To sum up then, foreign governments work through Israel-registered NGOs to harm Israel by weakening its democracy, obstructing and weakening its justice system and weakening its international position.

And against these damaging operations, all the Knesset has done is require these groups to mention they are funded by foreign governments on their official communications.

In other words, the Knesset has so far failed to deal with this large and growing problem.

So what can be done? To repair the actual damage, rather than go through the motions, the Knesset needs to pass three laws.

First, we need to have a full picture of the relationships between these groups and their foreign funders. Who initiates their projects? Who oversees them? What does the Norwegian Ambassador tell B’Tselem’s director when he hands her the monthly check? In January, Ad Kan revealed that Breaking the Silence gathered information about IDF weapons systems, tactics and troop movements from reservists.

Who tasked the “Israeli” organization to do so? Once the public knows the answers to these questions, these groups’ ability to distort the public debate and so harm our democracy will be vastly curtailed.

To this end, the Knesset must pass a law requiring groups that receive funding from foreign governments to report the contents of all of their communications with those governments. Europeans governments refuse to divulge the details of their relationships with these groups. And as the State Department’s deletion of its emails to OneVoice makes clear, the US does as well. The reason for their secrecy is obvious.

The purpose of their relationships with these groups is subversion.

OneVoice used a resource – a voter database – whose creation was financed by the US government.

When native Israeli V-15 workers knocked on voters’ doors and urged them to bring down Netanyahu, it would have been useful for the public to know that those campaign workers were trained on the US taxpayers’ dime, and that they knew its addresses because the State Department paid for V-15’s voter rolls.

The Knesset must pass a law requiring all groups that use resources in their work that have been funded by foreign governments to report the foreign origin or ownership of those resources.

Finally, there is the lawfare issue.

The government is sued by foreign government- funded Israel-registered NGOs nearly every day. The lawsuits are only made possible and often directed by those governments. Their objective is to prevent the smooth functioning of the government and legal system.

The Knesset should pass a law that requires foreign governments that fund lawsuits through NGOs to be identified as parties to those lawsuits in court documents. So, too, foreign governments that sue the government should be required to pay court costs.

Foreign states have chosen to use undiplomatic means to influence government policies. The Knesset needs to make sure that these means are brought out in the open so we can know what we’re dealing with.
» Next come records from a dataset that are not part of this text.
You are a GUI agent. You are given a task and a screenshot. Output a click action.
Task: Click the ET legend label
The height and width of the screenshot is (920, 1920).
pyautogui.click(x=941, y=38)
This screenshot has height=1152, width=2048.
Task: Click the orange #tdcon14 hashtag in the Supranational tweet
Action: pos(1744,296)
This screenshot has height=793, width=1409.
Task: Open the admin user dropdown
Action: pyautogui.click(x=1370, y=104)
This finally returns us to Herzog and his fellow leftists, and their unhinged, libelous response to the passage of the toothless NGO law this week. Those libels were part of an ongoing campaign by Herzog and his comrades to delegitimize the government and Israeli society as a whole as an illegitimate gang of brownshirts in training.

Now that we understand the collaborative relations between the Left and foreign governments, we realize that these statements are part of the deal.

Herzog and his colleagues, who benefit from these subversive operations by foreign governments, help them along in their efforts to delegitimize the country.

After all, that’s what friends are for.

The time has come to put an end to this travesty.

As the Left showed on Tuesday, yet again, it has no intention of cleaning up its act. Subversion is the only card it has left. To save our democracy, the Knesset needs to stop beating around the bush and get to work.